:: Written request 1 ::
Say whether each statement below agrees with the court judgment on the execution proceedings. For each one, answer yes or no and quote the deciding words of the judgment. (a) The decree was passed by the Sub-Judge, 1st Class, Delhi. (b) The Debt Relief Court rejected the judgment-debtors' application under sec. 6. (c) Under the proviso, the period the court fixes for applying to the Debt Relief Court may not exceed ninety days.
:: Written request 2 ::
Resume the court judgment on the execution proceedings from its last sentence, ignoring the listing.

JUDGEMENT
DWARKA PRASAD, J. -
(1.) THIS revision application has been filed against the order passed by the Munsif, Deeg dated August 16, 1977 refusing to abate the proceedings in execution on account of the provisions of sec. 5 of the Rajasthan Relief of Agricultural Indebtedness Act, 1957.
(2.) A decree passed in favour of M/s. B. Ramgopal Poddar against the judgment debtors M/s. Gopal Das Brij Kishore by the Sub-Judge, 1st Class, Delhi on May 22, 1974, was transferred for execution to the court of Munsif, Deeg. The Judgment-debtors submitted an application on May 28, 1977 in M/s Gopaldas Brijkishore vs. B. Ram Gopal Poddar (Dwarka Prasad J.) RLW 1979 the executing court stating that their application under sec. 6 of the Rajasthan Relief of Agricultural Indebtedness Act, 1957 (hereinafter referred to as "the Act") has been admitted by the Debt Relief Court, Deeg, and was pending before that court and as such the execution proceedings should be abated under sec. 5 (l) (i) of the Act. An objection was raised on behalf of the decree-holder that the decree was transferred from the court of Sub-Judge, 1st Class, Delhi and the provisions of the Rajasthan Relief of Agricultural Indebtedness Act are not applicable to such a decree. Section 5 (1) of the Act runs as under : - "5 (1 ). Whenever a suit or an insolvency petition against a debtor or shall have been brought or made and pending in a competent court and such debtor or the person who brought or made such suit or petition applies to such court in this behalf, the court shall - (i) abate such suit or petition if it is satisfied on affidavit or otherwise that an application to the Debt Relief Court under sec. 6 or section 6-A has been made and admitted and is pending; or (ii) stay proceedings in such suit or application if it is satisfied as aforesaid that the defendant or the opposite party, as the case may be, is a debtor within the meaning of the Act : Provided that, in the case of an application for stay under clause (ii) the court shall fix a period, not exceeding ninety days within which the application to the Debt Relief Court shall be made. "
According to the aforesaid provision, whenever a suit is brought or made and is pending against a 'debtor', as defined in the Act, in a competent court and the debtor applied to such court in that respect, then the court shall abate such suit or proceedings, if it is satisfied that an application to the Debt Relief Court under Section 6 has been made and admitted and is pending.

:: Provided data ::
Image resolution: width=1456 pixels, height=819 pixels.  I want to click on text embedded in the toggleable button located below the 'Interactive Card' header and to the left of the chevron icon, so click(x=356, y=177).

:: Expected output 1 ::
(a) Yes: "by the Sub-Judge, 1st Class, Delhi on May 22, 1974"
(b) No: "has been admitted by the Debt Relief Court, Deeg, and was pending before that court"
(c) Yes: "the court shall fix a period, not exceeding ninety days within which the application to the Debt Relief Court shall be made"

:: Expected output 2 ::
In Ratan Chand vs. Anthudan (1), It was held by a learned Judge of this Court that the expression 'suit' occurring in sec. 5 of the Act is used in a comprehensive sense and includes execution proceedings and that execution proceedings are also liable to abatement, if notice of the admission of an application made by the Judgment-debtor under sec. 6 (1) of the Act is received by the executing court and if such application is pending. Thus, as held in the aforesaid case, if the expression 'suit' employed in sec. 5 of the Act is also equally applicable to execution proceedings, then there is no reason why the present execution application should not be abated, as it is not in dispute that the debtors have filed an application to the Debt Relief Court, Deeg. under sec. 6 of the Act and the same has been admitted and is pending in that Court. The fact that the decree was passed by the Sub-Judge, 1st Class, Delhi is not at all material, so far as the same is sought to be executed in a court in Rajasthan, because the provisions of sec. 5 of the Act are equally applicable to execution proceedings in respect of such a decree, in the same manner as they apply to the execution of a decree passed by a Court in Rajasthan. However, the abatement of execution proceedings in the court at Deeg would not affect the executability of the decree in a Delhi court. The decree can be executed even now outside Rajasthan, but so far as the Deeg court is concerned, and for that matter in any court in Rajasthan, the execution proceedings shall abate, by reason of the application of the provisions of section 5 (1) of the Act.
Section 42 C. P. C, as amended by the Amendment Act of 1976, provides that the court executing a decree sent to it, shall have the same powers in execution of the decree as if it had been passed by itself. Thus, the transferee court is bound to execute the decree in accordance with the law of procedure obtaining at the place where the transferee court is located. The question of abatement of the execution proceeding do not touch the substantive rights of the parties in respect of the decree in question, but it only affects, the procedure for the execution, of the decree in the court at Deeg. If the execution proceedings cannot be continued in that court, on account of fact that an application made by the judgment-debtor under section 6 of the Act has been admitted and is pending, then it is not material as to whether the decree was passed by a court situated in Rajasthan or outside. So far as the proceedings in execution of such a decree in a court in Rajasthan are concerned, the law of this State shall prevail.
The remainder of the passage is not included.